Entre os jovens que se posicionam politicamente, 23% se identificaram com ideias mais próximas do ex-presidente Jair Bolsonaro, enquanto 28% se alinharam com o atual presidente Luiz Inácio Lula da Silva. A polarização, no entanto, é visível em relação a temas comportamentais e sociais, como o casamento civil entre pessoas do mesmo sexo e a ampliação das escolas cívico-militares, com visões divergentes entre os jovens de direita e de esquerda.
Desafios de saúde mental
Os problemas de saúde mental, em particular a ansiedade e a depressão, foram identificados como as principais dificuldades enfrentadas pelos jovens brasileiros. Um expressivo 38% dos entrevistados apontaram esses problemas como os mais impactantes em suas vidas. Esse dado reflete um consenso entre diferentes grupos de jovens, independentemente de sua orientação política, religião ou classe social.

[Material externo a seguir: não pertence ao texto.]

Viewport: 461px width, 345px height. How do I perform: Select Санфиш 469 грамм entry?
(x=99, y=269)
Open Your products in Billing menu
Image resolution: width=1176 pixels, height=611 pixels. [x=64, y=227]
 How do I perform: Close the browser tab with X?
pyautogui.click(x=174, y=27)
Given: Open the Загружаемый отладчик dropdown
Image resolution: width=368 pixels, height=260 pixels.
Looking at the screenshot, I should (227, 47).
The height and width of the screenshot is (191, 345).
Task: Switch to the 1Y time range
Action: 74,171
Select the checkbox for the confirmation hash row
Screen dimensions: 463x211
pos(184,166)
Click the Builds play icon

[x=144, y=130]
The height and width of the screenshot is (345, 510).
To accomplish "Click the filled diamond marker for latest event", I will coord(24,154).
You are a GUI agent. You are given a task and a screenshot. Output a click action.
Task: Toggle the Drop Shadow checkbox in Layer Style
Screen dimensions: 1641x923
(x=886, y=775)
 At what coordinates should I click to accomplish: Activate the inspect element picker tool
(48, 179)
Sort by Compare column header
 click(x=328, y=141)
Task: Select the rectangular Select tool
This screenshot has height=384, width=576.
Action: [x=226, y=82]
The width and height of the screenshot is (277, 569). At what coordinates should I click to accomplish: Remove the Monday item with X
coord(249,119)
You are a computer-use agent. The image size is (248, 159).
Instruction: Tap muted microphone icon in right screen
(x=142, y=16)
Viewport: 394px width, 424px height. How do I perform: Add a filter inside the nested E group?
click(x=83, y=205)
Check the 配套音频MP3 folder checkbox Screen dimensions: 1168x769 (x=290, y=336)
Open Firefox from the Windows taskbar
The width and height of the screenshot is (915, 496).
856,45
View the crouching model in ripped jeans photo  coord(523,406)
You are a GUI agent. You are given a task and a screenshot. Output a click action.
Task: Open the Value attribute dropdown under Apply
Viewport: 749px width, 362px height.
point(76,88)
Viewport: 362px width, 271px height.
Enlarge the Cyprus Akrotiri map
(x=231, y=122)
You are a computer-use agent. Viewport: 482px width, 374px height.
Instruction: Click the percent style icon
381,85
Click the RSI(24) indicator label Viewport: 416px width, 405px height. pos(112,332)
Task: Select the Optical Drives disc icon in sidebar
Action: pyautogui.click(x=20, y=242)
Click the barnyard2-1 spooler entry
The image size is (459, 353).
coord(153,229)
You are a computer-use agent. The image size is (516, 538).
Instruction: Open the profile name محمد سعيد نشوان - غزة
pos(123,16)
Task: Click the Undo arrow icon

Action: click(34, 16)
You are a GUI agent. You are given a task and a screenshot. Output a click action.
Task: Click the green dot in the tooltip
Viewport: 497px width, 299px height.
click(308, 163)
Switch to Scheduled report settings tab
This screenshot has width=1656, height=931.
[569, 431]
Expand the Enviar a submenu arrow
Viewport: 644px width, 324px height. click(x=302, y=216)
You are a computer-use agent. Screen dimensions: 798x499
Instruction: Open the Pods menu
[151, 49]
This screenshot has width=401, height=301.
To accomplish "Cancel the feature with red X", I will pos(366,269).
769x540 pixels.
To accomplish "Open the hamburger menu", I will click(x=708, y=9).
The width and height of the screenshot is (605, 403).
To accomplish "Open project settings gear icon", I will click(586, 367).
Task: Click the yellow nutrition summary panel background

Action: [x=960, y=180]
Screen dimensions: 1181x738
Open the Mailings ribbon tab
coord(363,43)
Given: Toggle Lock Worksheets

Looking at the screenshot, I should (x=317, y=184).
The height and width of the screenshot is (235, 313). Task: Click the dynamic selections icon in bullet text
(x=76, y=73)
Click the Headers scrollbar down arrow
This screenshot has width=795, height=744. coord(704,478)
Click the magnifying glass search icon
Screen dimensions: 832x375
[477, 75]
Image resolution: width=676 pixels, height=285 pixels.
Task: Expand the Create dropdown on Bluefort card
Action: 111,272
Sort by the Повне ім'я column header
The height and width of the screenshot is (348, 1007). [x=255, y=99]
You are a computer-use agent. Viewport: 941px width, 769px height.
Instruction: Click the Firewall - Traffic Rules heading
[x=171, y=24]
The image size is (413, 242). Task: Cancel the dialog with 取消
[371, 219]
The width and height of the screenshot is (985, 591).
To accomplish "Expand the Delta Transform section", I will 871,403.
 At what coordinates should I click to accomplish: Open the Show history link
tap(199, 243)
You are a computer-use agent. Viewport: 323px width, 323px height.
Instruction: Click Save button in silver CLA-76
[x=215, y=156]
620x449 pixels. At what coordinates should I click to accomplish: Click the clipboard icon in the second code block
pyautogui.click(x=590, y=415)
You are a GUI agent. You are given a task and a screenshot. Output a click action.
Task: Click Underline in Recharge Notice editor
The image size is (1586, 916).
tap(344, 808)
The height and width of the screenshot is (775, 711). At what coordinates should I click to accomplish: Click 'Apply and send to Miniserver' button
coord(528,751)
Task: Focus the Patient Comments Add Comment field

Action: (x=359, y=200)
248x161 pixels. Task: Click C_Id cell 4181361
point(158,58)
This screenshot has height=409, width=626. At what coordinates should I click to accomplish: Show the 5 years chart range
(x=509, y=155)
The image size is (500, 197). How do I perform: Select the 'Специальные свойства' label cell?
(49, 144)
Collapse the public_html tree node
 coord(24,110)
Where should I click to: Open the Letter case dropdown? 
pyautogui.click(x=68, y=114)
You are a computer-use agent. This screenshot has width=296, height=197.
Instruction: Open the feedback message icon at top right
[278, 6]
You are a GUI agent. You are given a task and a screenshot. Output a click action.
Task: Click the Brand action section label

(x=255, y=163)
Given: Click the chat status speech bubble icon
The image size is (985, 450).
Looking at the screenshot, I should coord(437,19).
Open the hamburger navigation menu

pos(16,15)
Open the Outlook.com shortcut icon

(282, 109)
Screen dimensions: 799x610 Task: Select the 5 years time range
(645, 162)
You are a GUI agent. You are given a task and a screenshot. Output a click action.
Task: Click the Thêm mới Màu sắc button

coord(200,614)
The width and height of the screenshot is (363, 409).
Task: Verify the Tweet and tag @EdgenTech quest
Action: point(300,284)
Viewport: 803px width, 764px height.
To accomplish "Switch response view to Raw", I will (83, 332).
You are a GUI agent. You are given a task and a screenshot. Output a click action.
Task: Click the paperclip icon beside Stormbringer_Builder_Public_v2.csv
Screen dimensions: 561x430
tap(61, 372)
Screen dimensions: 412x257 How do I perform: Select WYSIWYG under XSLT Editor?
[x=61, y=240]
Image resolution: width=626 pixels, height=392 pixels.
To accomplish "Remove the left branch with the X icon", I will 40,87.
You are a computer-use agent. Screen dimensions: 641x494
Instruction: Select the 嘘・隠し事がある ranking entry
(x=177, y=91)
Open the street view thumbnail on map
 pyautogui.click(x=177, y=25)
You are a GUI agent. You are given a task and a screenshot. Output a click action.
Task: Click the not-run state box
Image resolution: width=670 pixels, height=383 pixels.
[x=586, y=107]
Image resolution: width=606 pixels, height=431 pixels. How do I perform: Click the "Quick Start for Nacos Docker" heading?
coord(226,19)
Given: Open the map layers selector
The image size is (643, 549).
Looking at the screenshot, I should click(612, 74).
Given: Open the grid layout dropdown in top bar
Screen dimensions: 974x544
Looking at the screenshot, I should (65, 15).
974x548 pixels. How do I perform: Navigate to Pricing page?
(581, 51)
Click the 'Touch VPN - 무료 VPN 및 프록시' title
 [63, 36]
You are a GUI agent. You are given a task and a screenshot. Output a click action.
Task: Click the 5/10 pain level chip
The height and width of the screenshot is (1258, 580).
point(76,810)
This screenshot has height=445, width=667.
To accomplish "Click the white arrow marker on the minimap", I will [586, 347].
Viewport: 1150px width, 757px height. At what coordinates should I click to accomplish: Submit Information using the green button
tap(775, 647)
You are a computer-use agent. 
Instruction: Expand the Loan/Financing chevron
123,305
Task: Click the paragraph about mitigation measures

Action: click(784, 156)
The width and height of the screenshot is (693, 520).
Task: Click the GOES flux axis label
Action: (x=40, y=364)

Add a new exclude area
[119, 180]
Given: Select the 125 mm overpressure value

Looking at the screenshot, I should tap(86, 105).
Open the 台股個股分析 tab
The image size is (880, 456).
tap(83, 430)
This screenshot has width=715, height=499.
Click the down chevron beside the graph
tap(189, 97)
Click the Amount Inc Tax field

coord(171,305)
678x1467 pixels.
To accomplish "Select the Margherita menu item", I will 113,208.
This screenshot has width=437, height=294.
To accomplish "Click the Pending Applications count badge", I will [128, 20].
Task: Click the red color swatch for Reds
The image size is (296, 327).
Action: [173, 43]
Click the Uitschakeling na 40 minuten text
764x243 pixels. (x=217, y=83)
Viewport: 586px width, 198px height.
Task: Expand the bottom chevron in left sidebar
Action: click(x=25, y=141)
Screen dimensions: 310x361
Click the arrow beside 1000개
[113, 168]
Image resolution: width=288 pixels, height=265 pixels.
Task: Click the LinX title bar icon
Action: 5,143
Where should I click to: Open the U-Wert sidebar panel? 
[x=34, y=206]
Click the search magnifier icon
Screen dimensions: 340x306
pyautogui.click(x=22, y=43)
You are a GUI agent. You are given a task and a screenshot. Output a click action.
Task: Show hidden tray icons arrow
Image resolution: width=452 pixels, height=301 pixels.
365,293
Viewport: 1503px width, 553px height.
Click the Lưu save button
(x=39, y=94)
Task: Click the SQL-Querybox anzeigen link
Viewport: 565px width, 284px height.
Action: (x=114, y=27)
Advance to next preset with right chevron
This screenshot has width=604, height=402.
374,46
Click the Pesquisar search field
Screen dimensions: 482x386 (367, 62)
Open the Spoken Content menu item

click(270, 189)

Arantes destacou que a pandemia, os discursos de ódio e a pressão do mercado de trabalho são fatores que contribuem para o aumento de problemas de saúde mental. “Os jovens com maior instrução, os universitários, são os que apontam esse como sendo o maior problema. Isso também está associado com a pressão na vida acadêmica e com as expectativas profissionais que podem ser frustradas pela crise no mundo do trabalho”, explicou.
Além disso, questões como o consumo de drogas (28%), violência e criminalidade (25%), vício em celular, redes sociais ou jogos (24%) e o desemprego (23%) também foram mencionadas como preocupações significativas para os jovens.